## Lesetext
- - -
Nachdem ich nun mit einiger Begeisterung das eine oder andere Buch von Helmut Krausser gelesen hatte, hielt ich es für angemessen, zu dessen Anfängen zurück zu gehen und zu schauen, was ihn bekannt(er) gemacht hat.

Es erging mir wie so oft, wenn ich Großes erwarte. Obszön wird es beschrieben, vulgär, das erste Kapitel titelt irgend etwas von „Kampfmösen“. Na, meinetwegen. Möglich, dass ich 1992 ziemlich geschockt gewesen wäre, leider berührt mich heute die Geschichte des Obdachlosen mit dem sprechenden Namen Hagen Trinker gar nicht mehr. München, wo die meiste Handlung spielt, ist mir nicht bekannt, ich kann mir vorstellen, dass es interessant wäre, den Protagonisten durch vertraute Milieus zu begleiten.

Eigentlich klingt alles ganz gut: es geht um Hagen, der sich in eine Ausreißerin verliebt, es geht um deren Umfeld, einen minderjährigen Jungen mit Idealen und viel Loslösung von Konventionen.

Trotzdem habe ich mehr erwartet und „Fette Welt“ schaffte es nicht über den Status eines Frühstücksbuches  hinaus. Jeden Tag ein paar Seiten lesen, schamlos Nutellaflecken auf Seiten schmutziger Deflorationsbeschreibungen verteilen und mangelnde Spannung erfahren, die nicht motivierte, das Buch vom Küchentisch zu entfernen.

Manchmal war es vielleicht ein wenig ekelig, manchmal übte es ein bisschen Kritik und manchmal berührte es Fragen der Menschheit: aber nichts davon sickerte wirklich zu mir durch, blieb alles nur fader Beigeschmack. Vielleicht lohnt es, sich Jürgen Vogel als Hagen Trinker anzusehen, statt sein Geplapper zu lesen.

Einsamkeit und Sex und Mitleid.
- - -
## Bereitgestellte Angaben
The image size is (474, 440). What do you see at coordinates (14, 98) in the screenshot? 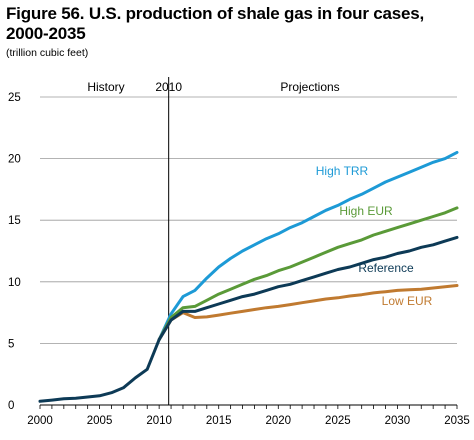
I see `y-tick-label-25: 25` at bounding box center [14, 98].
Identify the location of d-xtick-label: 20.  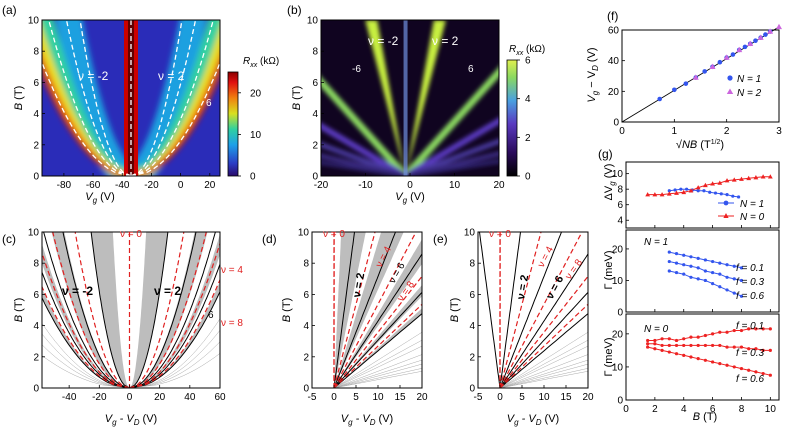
- - -
## Fragen zum Text
(1) Schreiben Sie aus der Rezension zu „Fette Welt“ den Abschnitt von „Trotzdem habe ich“ bis „Geplapper zu lesen.“ wortgetreu ab.
(2) Setzen Sie die Rezension zu „Fette Welt“ bitte dort fort, wo sie aufhört.

## Antworten je Aufgabe
(1)
Trotzdem habe ich mehr erwartet und „Fette Welt“ schaffte es nicht über den Status eines Frühstücksbuches  hinaus. Jeden Tag ein paar Seiten lesen, schamlos Nutellaflecken auf Seiten schmutziger Deflorationsbeschreibungen verteilen und mangelnde Spannung erfahren, die nicht motivierte, das Buch vom Küchentisch zu entfernen.

Manchmal war es vielleicht ein wenig ekelig, manchmal übte es ein bisschen Kritik und manchmal berührte es Fragen der Menschheit: aber nichts davon sickerte wirklich zu mir durch, blieb alles nur fader Beigeschmack. Vielleicht lohnt es, sich Jürgen Vogel als Hagen Trinker anzusehen, statt sein Geplapper zu lesen.

(2)
Einsamkeit.Und.Sex.Und.Mitleid. Völlig klar und ähnlich deutlich wie:  „Ich geb Dir 100 Euro, wenn ich Dich lecken darf.“ So ist Krausser in diesem Werk, klar, deutlich, fordernd und schonungslos deskriptiv.

Mal ganz ehrlich, allein der Titel des Buches hat es verdient, gekauft zu werden und ganz sicher geschah die Kaufentscheidung nicht zuletzt deswegen. Krausser ist mir in „Eros“ in Erscheinung getreten und hat mittels der „Schmerznovelle“ meine Aufmerksamkeit erfahren, so dass es wenig Überwindung kostete, diesen Roman in die Hand zu nehmen. „Einsamkeit und Sex und Mitleid“ erzählt viele Geschichten unterschiedlicher Figuren in Berlin, die alle auf ihre Art allzu bekannt sind. Kneipenbedienungen und Trinker, Jugendliche, Migranten, Callboys,  Frauen in der Midlifecrisis – der klassische Querschnitt der gesellschaftsnahen Randgruppen mit kleinen aber doch nicht existenzbedrohenden Problemen.

Jede Geschichte beginnt für sich, bis es im Verlauf des Romans immer mehr Berührungspunkte der Akteure gibt, man trifft sich, zufällig oder auch nicht, interagiert, oder auch nicht. Ein bisschen erinnerte die Struktur mich an Kehlmanns Ruhm, nur sind die Berührungspunkte häufiger, die Geschichten anders und der Handlungsort ausschließlich Berlin (möglch, dass der Berliner sich daran sehr erfreuen kann, mir scheinen die zuordnungen nicht beliebig).

Was das Buch lesenswert macht, ist die Natürlichkeit der Macken und Manien der Protagonisten, die alle ein bisschen „durch“ sind, aber eben lebensfähig durch.  Versprechen werden gemacht, manche sogar eingehalten. Wenn man schreibt, dass es um Beziehungsprobleme, Sex, Alkohol, Freundschaft und Liebeskummer geht, klingt das zu banal um dem lockeren aber nicht läppischen Inhalt gerecht zu werden. Es ist ein bisschen rührend, ein bisschen komisch und ein wenig spiegelnd.

Ach, ich mochte es. Punkt.

Schon nach wenigen Seiten, ja gar Zeilen, war meine Lesulust für Krausser wieder entfacht. „Schmerznovelle“ trägt nicht nur einen vielversprechenden, klingenden Titel, erinnert in Länge und Form an Stefan Zweig, sondern beginnt auch banal faszinierend mit der Einführung des Protagonisten, eines Psychologen, der auf Einladung hin bei seinem ehemaligen Doktorvater zu Besuch weilt.

Es stellt sich heraus, dass der Besuch zum einen Begegnungen mit des Professors Frau, einer ehemaligen Mitstudentin, zu heiklen Dilemmata führt und zum anderen der Besuch dem Zweck dient, einem (zumeist weiblichen) Forschungsobjekt, bei dem der Altmeister nicht recht weiterkam, dem Jungen als Spielwiese überlassen wurde.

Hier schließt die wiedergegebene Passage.